You’re nobody’s fool. You won’t get sucked into the Black Friday hype.

You’ve got plans to purchase one or two particular items and then you’ll get the hell out of those online or high street stores as fast as humanly possible.

Except that even someone like you could still be duped by the consumer phenomenon that threatens to overshadow long-standing discount events like the Boxing Day sales. (Remember those? The ones that actually started on Boxing Day?)

The numbers involved are astonishing.

We’ll spend an average of £165 per household on Black Friday alone this year – around £4.5bn nationwide.

With spending plans up by 53 per cent compared with this time only last year, we’re especially looking for clothes, toys, games, small electrical items like food processors and coffee machines, and smartphones and tablets, according to research from GoCompare.

§ **Exercise**:
Reproduce the Black Friday spending text word for word.

§ **Given data**:
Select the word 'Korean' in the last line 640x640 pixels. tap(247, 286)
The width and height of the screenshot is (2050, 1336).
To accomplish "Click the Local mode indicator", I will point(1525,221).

§ **Reply to the task**:
You’re nobody’s fool. You won’t get sucked into the Black Friday hype.

You’ve got plans to purchase one or two particular items and then you’ll get the hell out of those online or high street stores as fast as humanly possible.

Except that even someone like you could still be duped by the consumer phenomenon that threatens to overshadow long-standing discount events like the Boxing Day sales. (Remember those? The ones that actually started on Boxing Day?)

The numbers involved are astonishing.

We’ll spend an average of £165 per household on Black Friday alone this year – around £4.5bn nationwide.

With spending plans up by 53 per cent compared with this time only last year, we’re especially looking for clothes, toys, games, small electrical items like food processors and coffee machines, and smartphones and tablets, according to research from GoCompare.